The forest fire on the Carmel Range took place after the final deadline for submission of photographs to the 2010 Local Testimony competition. Not being able to include photos of this event aroused a sense of missing out. The small number of photographs of the fire in this year’s exhibit is a reverberation of last year’s massive media covering. The same sense of frustration is present this year when the photographs of Gilad Shalit’s return from Hamas captivity could not be submitted to the competition. It seems that the “social justice” protest did well, for it is well represented in the exhibit.

This year, 8,000 press photographs were submitted according to predefined categories, with the objective of enabling maximal coverage of the events of the past year.

The photographs in the exhibit have a different presence than they had in the original.

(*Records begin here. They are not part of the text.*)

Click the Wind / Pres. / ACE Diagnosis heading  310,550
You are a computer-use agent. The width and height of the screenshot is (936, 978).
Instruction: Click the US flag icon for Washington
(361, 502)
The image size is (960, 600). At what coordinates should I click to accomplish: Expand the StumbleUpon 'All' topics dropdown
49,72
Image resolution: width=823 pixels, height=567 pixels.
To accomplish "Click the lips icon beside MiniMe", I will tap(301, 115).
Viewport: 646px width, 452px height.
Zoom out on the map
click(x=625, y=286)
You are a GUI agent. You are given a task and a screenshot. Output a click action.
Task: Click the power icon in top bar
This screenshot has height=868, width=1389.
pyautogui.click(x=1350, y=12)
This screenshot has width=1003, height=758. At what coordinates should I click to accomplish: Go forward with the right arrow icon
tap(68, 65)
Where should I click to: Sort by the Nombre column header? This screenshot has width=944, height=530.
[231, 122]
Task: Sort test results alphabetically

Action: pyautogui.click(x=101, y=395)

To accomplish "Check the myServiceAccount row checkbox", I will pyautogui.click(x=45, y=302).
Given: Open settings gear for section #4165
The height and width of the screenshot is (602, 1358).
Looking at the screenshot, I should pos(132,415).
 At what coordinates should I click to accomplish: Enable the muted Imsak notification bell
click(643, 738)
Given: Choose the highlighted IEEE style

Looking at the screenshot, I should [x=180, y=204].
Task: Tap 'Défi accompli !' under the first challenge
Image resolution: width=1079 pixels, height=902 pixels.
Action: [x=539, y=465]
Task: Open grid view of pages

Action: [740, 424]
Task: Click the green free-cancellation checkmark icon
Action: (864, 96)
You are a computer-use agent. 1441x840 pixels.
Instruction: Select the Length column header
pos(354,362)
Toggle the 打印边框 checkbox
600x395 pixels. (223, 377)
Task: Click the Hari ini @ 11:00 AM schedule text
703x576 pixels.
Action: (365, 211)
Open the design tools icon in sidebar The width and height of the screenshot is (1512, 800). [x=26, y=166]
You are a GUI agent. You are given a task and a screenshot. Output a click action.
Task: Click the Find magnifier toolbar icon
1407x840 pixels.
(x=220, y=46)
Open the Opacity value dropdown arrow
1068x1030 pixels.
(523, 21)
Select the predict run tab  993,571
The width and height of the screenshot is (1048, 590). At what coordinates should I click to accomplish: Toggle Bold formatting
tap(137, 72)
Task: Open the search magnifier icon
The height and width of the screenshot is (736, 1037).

The photographs were enlarged and a new context created – both content-related and visual. The enlargement grants the press photo a new and additional exposure. Every photograph has a size conducive to maximal visibility. The new physical presence stresses details and characteristics that were not underscored in the original. The enlargement is dependent on both the original context and on the new, independent one. The way in which the photograph is exhibited, its size and qualities, all dictate different ways of viewing, which have been enhanced thanks to the digital age.

Press photography is one of the journalistic practices that creates images with the objective of telling a news story. The number of images that modern media currently transmits, seemingly builds an ever-increasing database of a historical photographic archive. However, work on this exhibit shows that an artificial attempt to produce a sequence of images that will breathe life into the events of the past year does not pass the reality test. In other words, foremost events are thoroughly reviewed as they transpire, which prompts the illusion that the event is etched on our memory. However, the media’s attempt to attract maximal attention to all events ultimately makes us forget, and does not enable the creation of a contemporary and hierarchal historical sequence.